Activin A inhibition with FS abates kidney macrophage infiltration and alters inflammatory pathways. (A) Representative images (scale bar=60 µm) and quantification of IHC (% brown area) of paraffin embedded kidney sections for macrophage (Mφ) marker F4/80 in control, AngII, and AngII+FS mice. (B) qRT-PCR of kidney tissue for total Mφ burden (F4/80) and MCP-1. (C) M2 Mφ (CD206 and Egr2) and M1 Mφ (CD38 and CD86) abundance. (D) qRT-PCR of kidney tissue for infiltrating leukocytes (CD45), TLR4/NF-κB inflammation pathway and inflammasome receptor, AIM2. All data are shown as mean±SEM. *P < 0.05, **P < 0.01, and ***P < 0.005. Data were analyzed with an unpaired t test or ANOVA where appropriate. Control versus AngII, AngII versus AngII+FS, control versus AngII+FS. Control (saline minipump), AngII (AngII minipump), and AngII+FS (AngII minipump+FS). AIM2, absent in melanoma 2; MCP-1, monocyte chemoattractant protein-1; NF-κB, NF kappa-light-chain-enhancer of activated B cells; TLR4, toll-like receptor-4.

Figure 5

Inhibition of activin A with FS reduces renal fibroblasts activation in vitro.
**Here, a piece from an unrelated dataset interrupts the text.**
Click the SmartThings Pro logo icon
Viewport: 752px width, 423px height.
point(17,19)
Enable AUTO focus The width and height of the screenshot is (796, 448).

Renal fibroblasts were serum starved for 24 hours and subsequently incubated with activin A (20 ng/ml) and HG (25 mM) with or without exogenous FS (750 ng/ml) for 24 hours. (A) Representative images of immunofluorescence for α-SMA in control, HG+activin A, and HG+activin A+FS. (B) qRT-PCR of α-SMA, activin A, type 1 collagen, fibronectin, and type 4 collagen. (C) To examine the effects of reintroducing activin A, renal fibroblasts were serum starved for 24 hours then incubated with activin A (20 ng/ml), HG (25 mM) with or without exogenous FS (750 ng/ml) for 24 hours. Medium change was then performed, where HG+activin A groups were replaced with HG medium, and groups receiving FS were replaced with either HG alone or HG+activin A replenished medium. Cells were then incubated for 10 hours, and qRT-PCR was performed to test the same markers. All data are shown as mean±SEM. *P < 0.05, **P < 0.01, ***P < 0.005, and ****P < 0.001. Data were analyzed with an unpaired t test or ANOVA where appropriate. α-SMA, α-smooth muscle actin; DAPI, 4′,6-diamidino-2-phenylindole; HG, high glucose; TBP, TATA binding protein.

Figure 6

Activin A antagonism through FS therapy reduces proinflammatory markers and activin A expression in activated human macrophages. PMA-induced human macrophages (U937/PMA) were pretreated with HG (25 mM) and LPS (100 ng/ml) to induce activation for 3 or 6 hours. Cells were subsequently incubated with exogenous FS (500 or 750 ng/ml) for 48 hours. (A) Representative images (scale bar=75 µm) and quantification of immunofluorescence for NF-κB in U937/PMA controls, +HG/LPS, and +HG/LPS+FS. Bottom panel demonstrates nuclear NF-κB staining. (B) qRT-PCR of NF-κB (FS 500 ng/ml), TLR4 (FS 750 ng/ml), AIM2 (FS 500 ng/ml), Il-1β (FS 750 ng/ml), and Il-6 and activin A (FS 750 ng/ml) on U937/PMA pretreated with HG/LPS for 3 or 6 hours. All data are shown as mean±SEM. *P < 0.05, **P < 0.01, ***P < 0.005, and ****P < 0.001. Data were analyzed with an unpaired t test or ANOVA where appropriate. U937/PMA versus +HG/LPS, HG/LPS versus HG/LPS+FS. U937/PMA (U937 treated with PMA overnight), HG/LPS (U937/PMA treated with HG and LPS), HG/LPS+FS (U937/PMA treated with HG/LPS and FS). LPS, lipopolysaccharide; PMA, phorbol 12-myristate 13-acetate.